L’Etat condamné pour avoir tardé à organiser l’éducation à la sexualité, des associations restent inquiètes
L'Etat a été condamné à un euro symbolique pour avoir tardé à organiser les séances d'information et d'éducation à la sexualité à l'école, prévues par une loi de 2001. Malgré la récente publication d'un programme, elles restent très peu appliquées, dénoncent des associations.
Saisi en mars 2023 par le Planning Familial, le Sidaction et SOS Homophobie, le tribunal administratif de Paris " constate que l'Etat a, jusqu'en février 2025, manqué à son obligation d'organiser les séances d'information et d'éducation à la sexualité " prévues par une loi de 2001, a-t-il indiqué dans un communiqué mardi.

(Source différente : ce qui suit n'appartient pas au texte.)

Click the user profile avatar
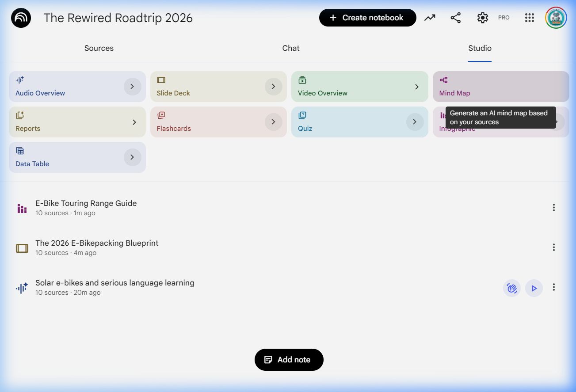 tap(556, 18)
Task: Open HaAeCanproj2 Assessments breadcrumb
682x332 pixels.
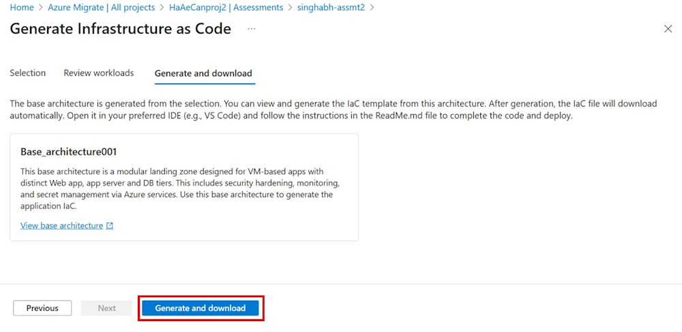Action: pyautogui.click(x=226, y=7)
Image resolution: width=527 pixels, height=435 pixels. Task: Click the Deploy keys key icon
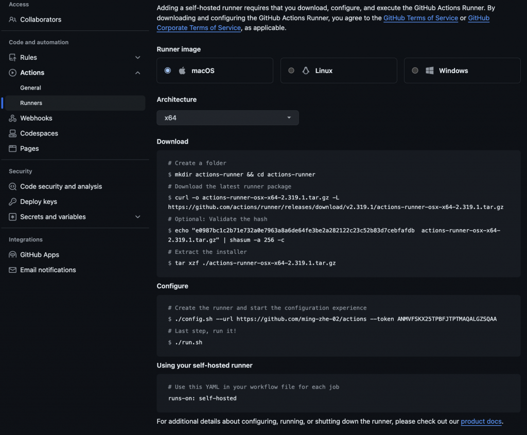click(13, 202)
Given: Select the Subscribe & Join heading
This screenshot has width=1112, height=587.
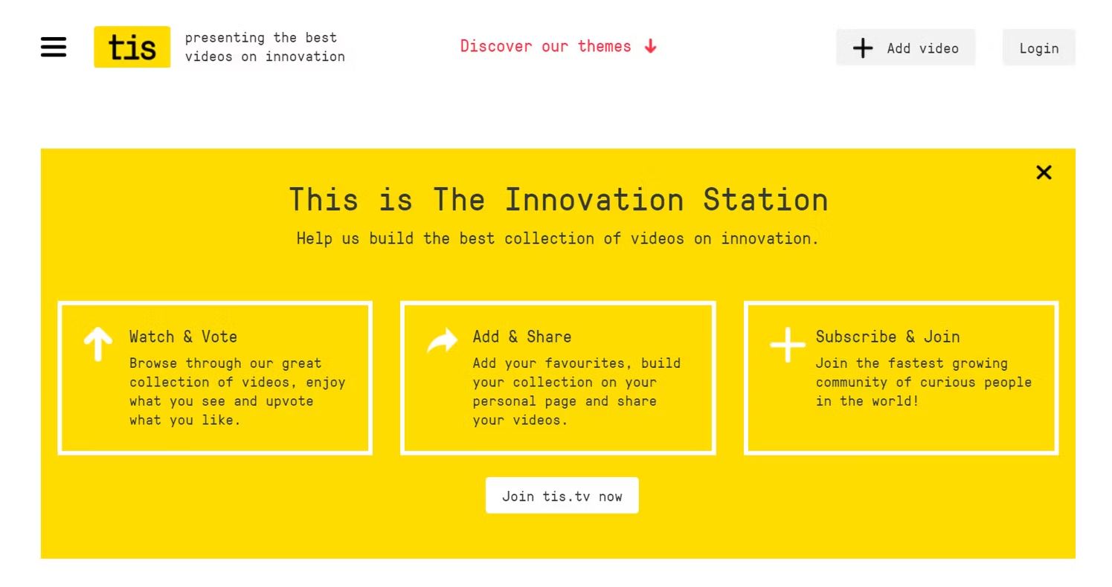Looking at the screenshot, I should click(887, 337).
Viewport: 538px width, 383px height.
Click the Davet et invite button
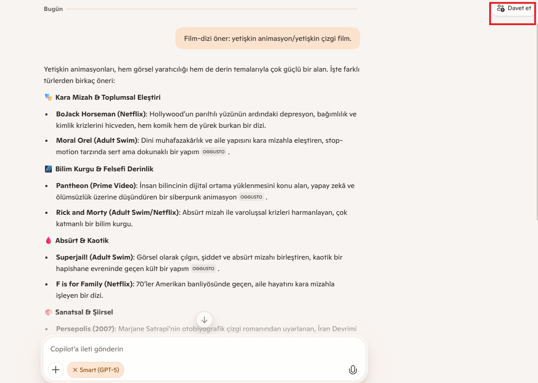click(x=513, y=8)

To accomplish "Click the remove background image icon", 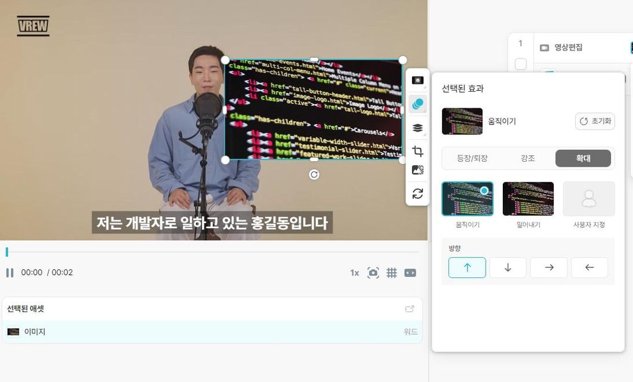I will (x=418, y=170).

Il rappelle qu'une " information et une éducation à la sexualité doivent être dispensées dans les écoles, les collèges et les lycées, à raison d'au moins trois séances annuelles, par groupes d'âge homogène. "
Mais selon le tribunal, cette mission n'a " pas été assurée de façon systématique " et " le ministre chargé de l'Education nationale n'avait pas prévu, dans un délai raisonnable (...) les mesures propres pour en assurer l'effectivité ".

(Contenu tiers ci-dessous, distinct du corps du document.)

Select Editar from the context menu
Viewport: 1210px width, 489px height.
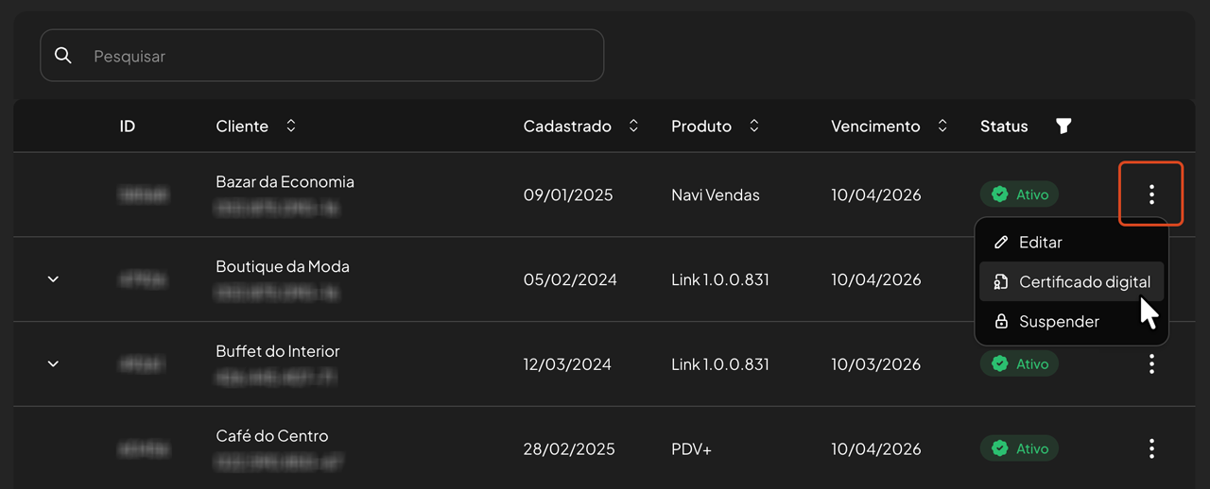[1040, 243]
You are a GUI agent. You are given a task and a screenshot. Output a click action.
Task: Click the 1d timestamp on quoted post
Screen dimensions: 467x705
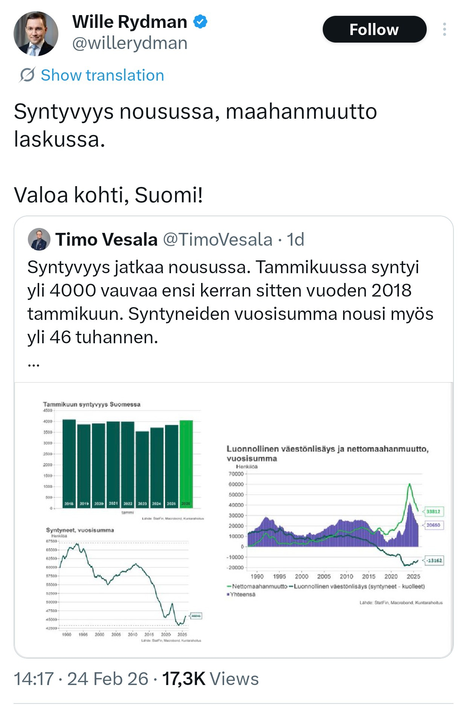pyautogui.click(x=295, y=239)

Le ministère s'est défendu en faisant valoir notamment " la sensibilité du sujet et les controverses qu'il suscite ", peut-on lire dans le jugement, qui balaie cet argument et conclut que ces " obstacles allégués " ne sont pas de nature à " exonérer l'Etat de sa responsabilité ".
Cette carence constitue " une faute " selon le tribunal, qui a condamné l'Etat à payer un euro symbolique, réclamé par les associations, " en réparation de leur préjudice moral ".
La loi de 2001, contestée par une partie de la droite et des milieux conservateurs, a été précisée en février 2025, avec la publication officielle d'un programme d'éducation à la vie affective et relationnelle et à la sexualité (Evars) qui prévoit un apprentissage en plusieurs étapes: une éducation à la vie affective et relationnelle pour l'école maternelle et l'école élémentaire, et une éducation à la vie affective et relationnelle et à la sexualité pour le collège et le lycée.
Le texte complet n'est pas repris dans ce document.